Is Gold an Inflation Hedge?
- Gold is not a hedge against short-term inflation despite widespread believe, being that historically there is weak/little correlation.
- Gold is a hedge for long-term inflation but over a very long period of term over up to decades.
- Gold does provides a good hedge in times of major economic catastrophe and/or times of a high magnitude of fear.
- In short: Maybe in long term/times of fear
Is Gold a Currency Hedge?
- Gold has been historically proven to have no correlation movement with currencies.
- Gold moves in unison versus all currencies.
- In short: No
Is Gold a Stock Market Hedge?
- Gold has been historically proven to have a positive correlation with equities.
- In short: No
Is Gold Shariah Compliant?
It depends. There is a global Shariah Standard on Gold developed by the Accounting and Auditing Organisation for Islamic Financial Institutions (AAOIFI) and the World Gold Council. Gold is Shariah compliant provided it is:-
- Backed by physical gold that is fully allocated.
- Buying and selling of physical gold completed within time allowed by the standard.
Why is physical gold prices at a premium?
Physical gold prices are at a premium supply halt caused by the global lockdown to combat Covid-19 and major mints slowed down production.
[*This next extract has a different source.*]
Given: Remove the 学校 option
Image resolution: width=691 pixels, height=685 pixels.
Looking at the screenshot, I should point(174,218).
How much Gold Should be in Your Portfolio?
- “Experts” differ in viewpoint with some recommending as low as none to as high as 10% or more of your investment portfolio.
- Range of 1 to 5% of portfolio for most investors would be recommended if for viewpoint of inflation hedging or asset allocation.
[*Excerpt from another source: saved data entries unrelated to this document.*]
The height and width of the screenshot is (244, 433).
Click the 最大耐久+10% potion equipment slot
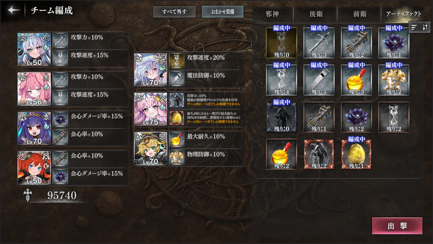click(177, 140)
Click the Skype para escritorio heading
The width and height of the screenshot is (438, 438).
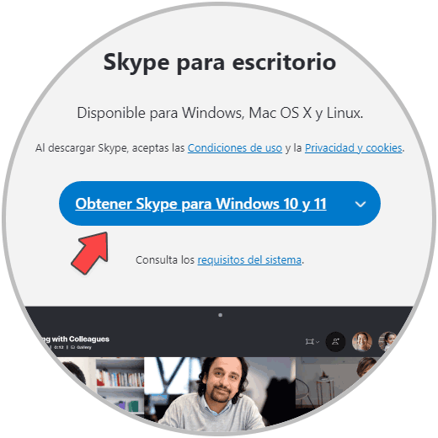point(220,62)
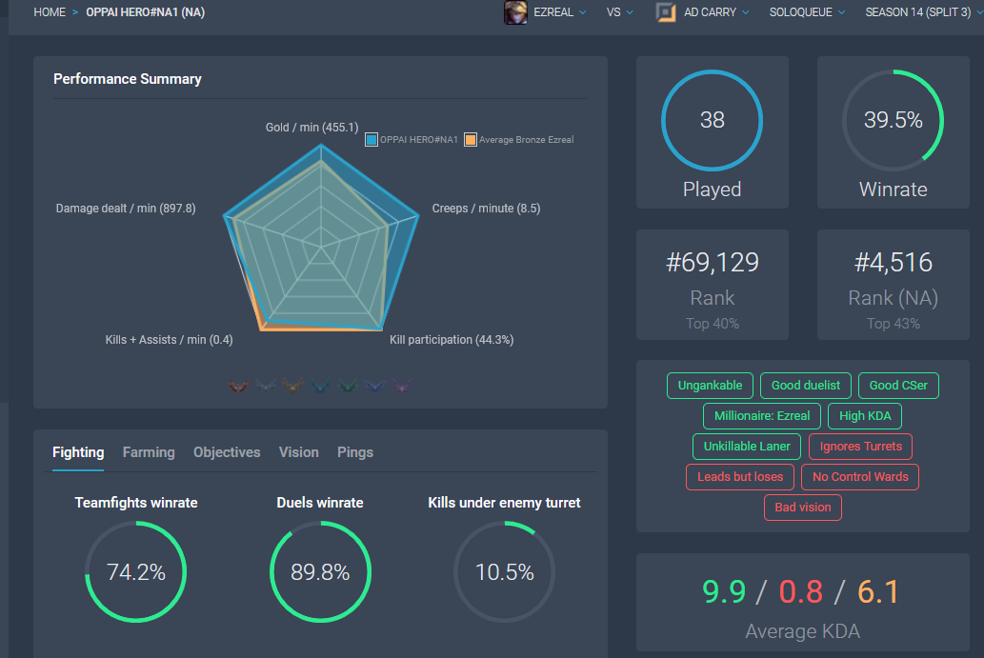
Task: Click the AD Carry role icon
Action: point(666,12)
- Do talk with a licensed financial planner who can advice you if gold should be part of your portfolio.
How to Buy Gold?
|Gold Investment Options||Min initial purchase||Min transaction size||Min balance||Physical Gold Withdrawal||Fees||Buy-Sell Spread Est||Shariah Compliant|
|Al Rajhi Bank||10g||10g||10g||Yes||0.5%/yr||13.29%||Yes|
|CIMB||1g||1g||1g||Yes||RM5/yr (Balance <5g)||2.56%||No|
|Public Bank||20g||5g||5g||Yes||RM10/yr (balance <10g)||4.00%||No|
|UOB||20g||5g||5g||Yes||RM2/mth (balance < 10g)||1.85%||No|
|HelloGold||RM1||RM1||RM1||Yes (Min 1g)||2.0%/yr||2.00%||Yes|
|SPDR Gold Shares (GLD)||1 lot||1 lot||1 lot||No||0.4%/yr||n/a||No|
|TradePlus Shariah Gold Tracker||100 units||100 units||100 units||Yes (Min 500,000 units)||0.56%/yr||n/a||Yes|
Gold Buying Options
- Physical gold (bar; coins; jewelry)
- Gold securities (ETFs; futures)
- Gold accounts (gold investment/savings accounts)
Gold Buying Tips
- A way around physical gold withdrawal fees (which may be cheaper) is to sell off the gold and then only purchase physical gold to save you conversion fees
- You pay a significant amount of charges (spread) when buying gold using a GIA.
- Shariah compliant gold is often more expensive as it is backed by physical gold which then requires storage and incurs management costs.